Health Insurance Portability and Accountability Act (HIPAA)

HIPAA was enacted in 1996. The act was created and designed with three important components; the first component is the Health Care Access, Portability, and Renew ability component. The second aspect of act deals with privacy issues. The last issue includes the simplification and standardization of claims processing.

• Insurance Coverage - Title I of HIPAA protects health insurance coverage for workers and their families when they change or lose their jobs. Group health plans are prohibited from creating eligibility rules or assessing premiums for individuals in the plan based on health status, medical history, genetic information, or disability. This does not apply to private individual insurance.
• Privacy Issues - This portion of HIPAA is designed to protect the privacy and security of health data. If you have been to doctor’s office the last few years, you probably have been asked to sign all kinds of new forms; these forms are HIPAA privacy forms. It does not end with privacy and disclosure forms, people handling medical information must take special precautions when handling private medical information.

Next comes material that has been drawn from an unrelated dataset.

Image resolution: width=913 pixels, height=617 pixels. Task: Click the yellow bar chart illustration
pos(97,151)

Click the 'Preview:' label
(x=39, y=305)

This information includes but is not limited claims, patient history files, and enrollment files.

Standardized Transaction Sets The Administrative Simplification (AS) portion of HIPAA is intended to establish national standards for electronic health care transactions and national identifiers for providers, health insurance plans, and employers. The transaction sets are electronic and are known as X-12 EDI Electronic Data Interchange claims.

HIPAA Security Rule

The Security Rule of HIPAA complement the Privacy Rule. It calls for three types of security safeguards to be implemented for compliance: Administrative, Physical, and Technical.

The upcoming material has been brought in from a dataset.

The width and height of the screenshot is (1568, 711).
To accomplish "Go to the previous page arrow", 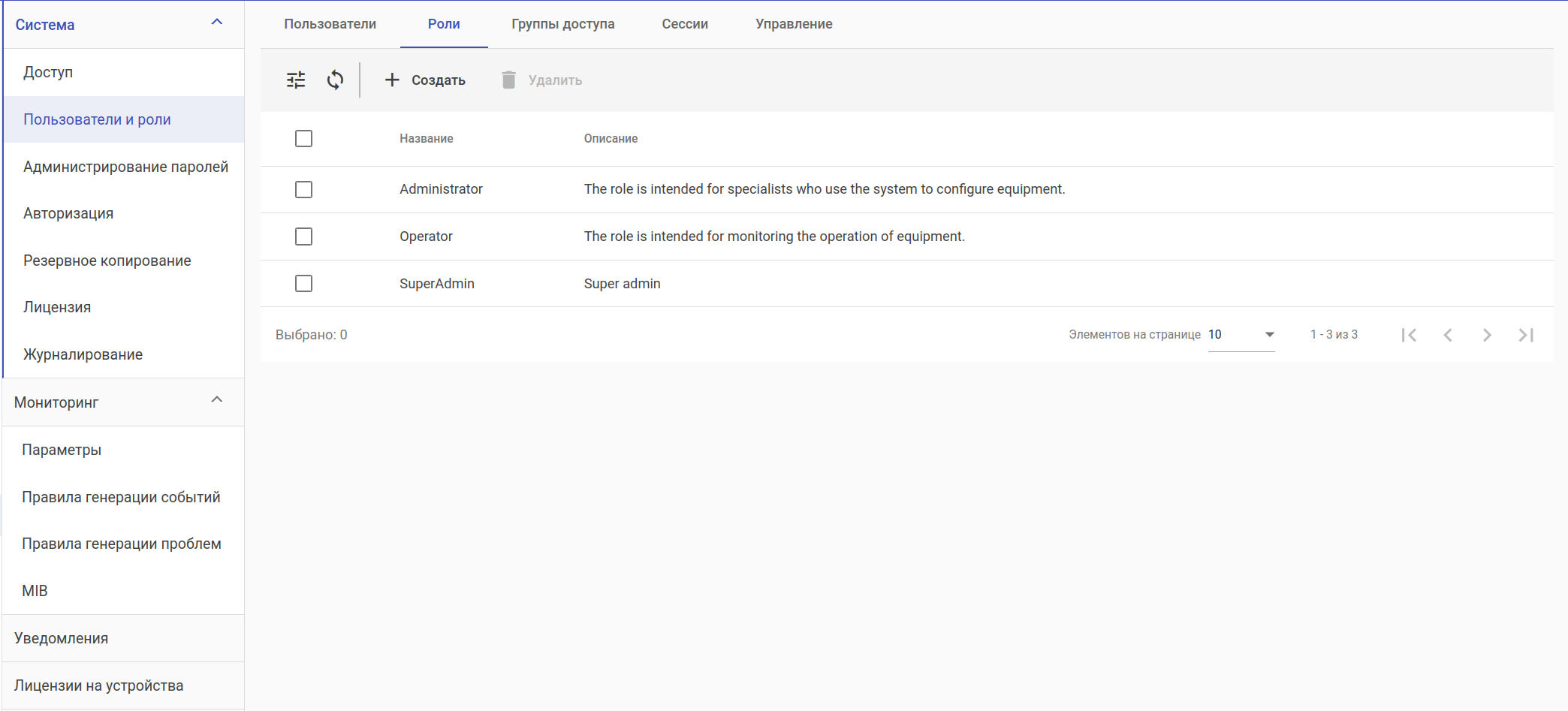I will click(1448, 335).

Administrative Safeguards - are policies and procedures designed to clearly show how an organization will comply with HIPAA.

• Organizations that must comply with HIPAA are required to adopt a written set of privacy procedures. In addition, a privacy officer is to be designated who is to be responsible for developing and implementing all required policies and procedures.
• Procedures must clearly stipulate which classes of employees or actual employees that will have access to protected health information (PHI). Access to PHI must be restricted to only those employees who have a need for it to complete their job function.
• The procedures must address access authorization, establishment, modification, and termination.
• Organizations must show that an appropriate ongoing training program is in place regarding the handling of PHI. Employee who handle PHI must take part in this program.
• Organizations that out-source some of their business processes to a third party must ensure that their vendors also comply with HIPAA requirements. Typically, there are clauses in the contracts between the organizations and vendors stating that the vendor will meet the same data protection requirements that apply to the organization. Additionally, Care must be taken to determine if the vendor further out-sources any data handling functions to any other sub-contractors. If they are, the appropriate contracts and controls must be in place as well.
• A contingency plan must be in place for responding to emergencies. Organizations are responsible for backing up their data and having disaster recovery procedures in place.
• Internal audits must be carried out for the purpose of identifying potential security violations. Policies and procedures should specifically document the scope, frequency, and procedures of audits.
• Procedures must be place for addressing and responding to security breaches that are identified either during the audit or the normal course of operations.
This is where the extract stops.